WHAT YOU WILL DO: Rewrite every row from the one containing "Caravans (99, 22)" down to the one containing "külföldi munka Hollandia [külföldi", putting "Škoda" wherever "Skoda" appears and changing nothing else. Leave the pictures out of your answer.

INPUT:
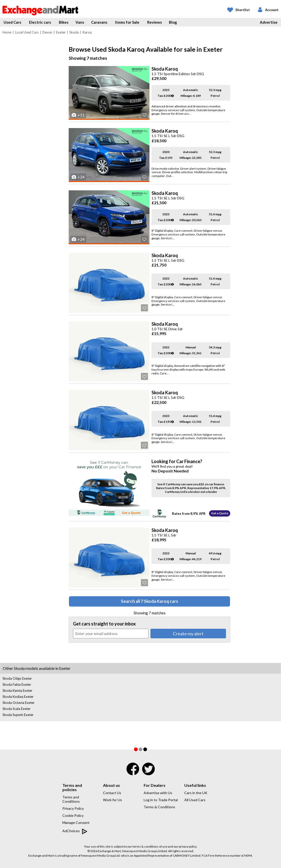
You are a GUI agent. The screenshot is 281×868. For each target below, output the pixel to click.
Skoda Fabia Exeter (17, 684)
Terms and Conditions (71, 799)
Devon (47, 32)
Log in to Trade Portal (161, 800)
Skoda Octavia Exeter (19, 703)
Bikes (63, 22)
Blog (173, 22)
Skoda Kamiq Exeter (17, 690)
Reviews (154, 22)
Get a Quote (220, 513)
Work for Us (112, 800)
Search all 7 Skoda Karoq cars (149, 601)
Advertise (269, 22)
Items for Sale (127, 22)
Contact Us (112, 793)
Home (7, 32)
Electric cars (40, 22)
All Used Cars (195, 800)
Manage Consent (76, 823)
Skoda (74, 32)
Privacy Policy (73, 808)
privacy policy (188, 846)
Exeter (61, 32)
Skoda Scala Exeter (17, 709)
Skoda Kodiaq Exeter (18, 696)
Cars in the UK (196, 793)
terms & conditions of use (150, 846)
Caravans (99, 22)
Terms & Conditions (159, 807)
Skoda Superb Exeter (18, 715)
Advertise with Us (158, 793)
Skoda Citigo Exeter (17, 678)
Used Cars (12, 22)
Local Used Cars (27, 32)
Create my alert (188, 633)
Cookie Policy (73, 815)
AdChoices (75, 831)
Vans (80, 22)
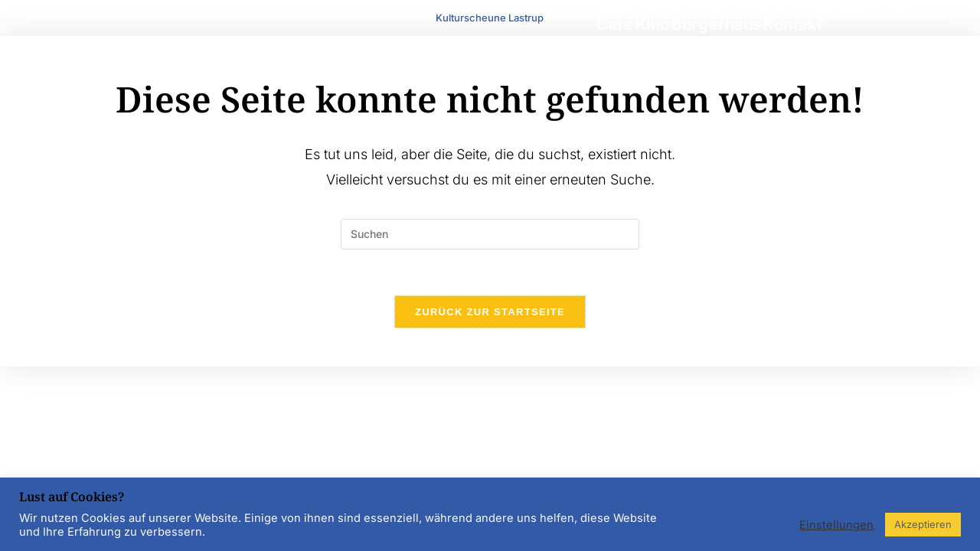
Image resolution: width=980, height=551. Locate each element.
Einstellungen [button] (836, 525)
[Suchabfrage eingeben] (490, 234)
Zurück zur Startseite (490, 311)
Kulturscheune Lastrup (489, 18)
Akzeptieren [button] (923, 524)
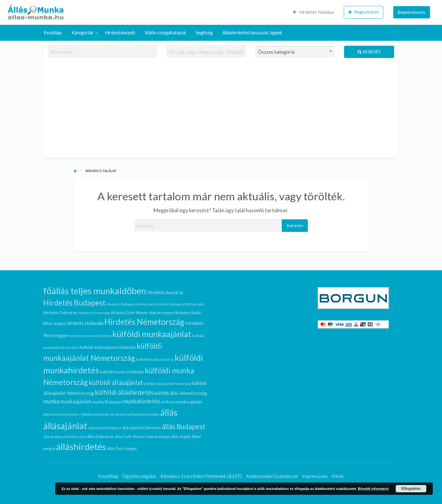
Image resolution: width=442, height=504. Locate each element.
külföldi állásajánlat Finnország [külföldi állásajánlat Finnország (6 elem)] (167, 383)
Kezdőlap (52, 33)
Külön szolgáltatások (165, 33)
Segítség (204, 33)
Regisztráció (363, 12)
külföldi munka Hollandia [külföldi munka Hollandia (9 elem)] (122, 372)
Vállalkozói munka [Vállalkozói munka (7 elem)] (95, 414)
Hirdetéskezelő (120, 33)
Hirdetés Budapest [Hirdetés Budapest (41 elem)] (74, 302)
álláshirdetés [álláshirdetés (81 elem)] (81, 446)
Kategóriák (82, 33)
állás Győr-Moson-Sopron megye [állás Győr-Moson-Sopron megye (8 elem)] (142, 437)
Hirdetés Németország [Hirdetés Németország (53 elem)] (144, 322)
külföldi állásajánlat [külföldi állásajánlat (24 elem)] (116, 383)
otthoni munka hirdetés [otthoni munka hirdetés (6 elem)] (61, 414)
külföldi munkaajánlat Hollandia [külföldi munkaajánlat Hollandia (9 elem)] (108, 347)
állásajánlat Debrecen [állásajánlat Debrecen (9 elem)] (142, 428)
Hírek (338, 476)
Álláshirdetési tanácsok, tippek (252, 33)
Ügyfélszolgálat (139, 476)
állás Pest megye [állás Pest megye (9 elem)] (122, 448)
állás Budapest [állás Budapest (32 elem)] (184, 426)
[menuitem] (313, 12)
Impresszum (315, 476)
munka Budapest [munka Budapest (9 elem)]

* * *

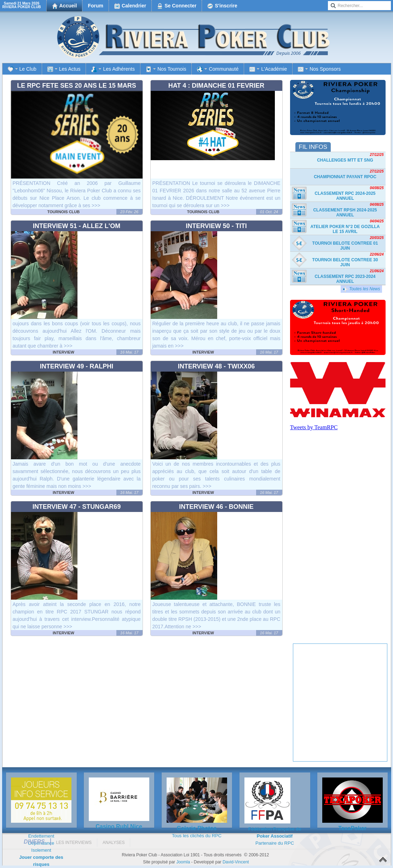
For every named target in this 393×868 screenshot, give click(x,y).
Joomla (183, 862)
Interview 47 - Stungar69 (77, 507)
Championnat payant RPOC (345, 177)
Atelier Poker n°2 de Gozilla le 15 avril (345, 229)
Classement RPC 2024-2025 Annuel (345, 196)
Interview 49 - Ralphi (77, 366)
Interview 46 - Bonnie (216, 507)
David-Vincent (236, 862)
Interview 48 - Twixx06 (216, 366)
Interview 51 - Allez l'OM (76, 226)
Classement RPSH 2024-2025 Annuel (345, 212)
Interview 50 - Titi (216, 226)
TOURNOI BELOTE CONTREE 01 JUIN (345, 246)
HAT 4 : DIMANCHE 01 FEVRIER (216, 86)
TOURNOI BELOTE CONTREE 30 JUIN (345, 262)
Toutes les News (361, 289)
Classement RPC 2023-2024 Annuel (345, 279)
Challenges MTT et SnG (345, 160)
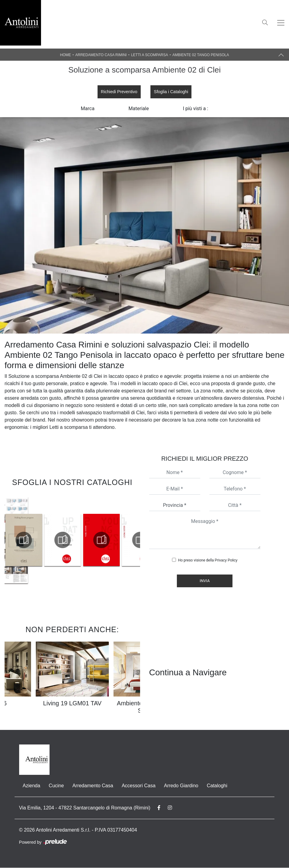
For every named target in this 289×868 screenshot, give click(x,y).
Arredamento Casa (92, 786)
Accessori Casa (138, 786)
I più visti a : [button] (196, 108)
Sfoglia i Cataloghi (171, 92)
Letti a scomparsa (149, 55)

FULL OUTPUT:
Caravans (99, 22)
Terms & Conditions (159, 807)
Škoda Superb Exeter (18, 715)
Advertise with Us (158, 793)
Škoda Citigo Exeter (17, 678)
Used Cars (12, 22)
Local Used Cars (27, 32)
Create my alert (188, 633)
Cookie Policy (73, 815)
AdChoices (75, 831)
Vans (80, 22)
Image resolution: width=980, height=551. Locate each element.
Einstellungen [button] (836, 525)
[Suchabfrage eingeben] (490, 234)
Zurück zur Startseite (490, 311)
Kulturscheune Lastrup (489, 18)
Akzeptieren [button] (923, 524)
Image resolution: width=442, height=504. Locate each element.
külföldi állásajánlat Finnország [külföldi állásajánlat Finnország (6 elem)] (167, 383)
Kezdőlap (52, 33)
Külön szolgáltatások (165, 33)
Segítség (204, 33)
Regisztráció (363, 12)
külföldi munka Hollandia [külföldi munka Hollandia (9 elem)] (122, 372)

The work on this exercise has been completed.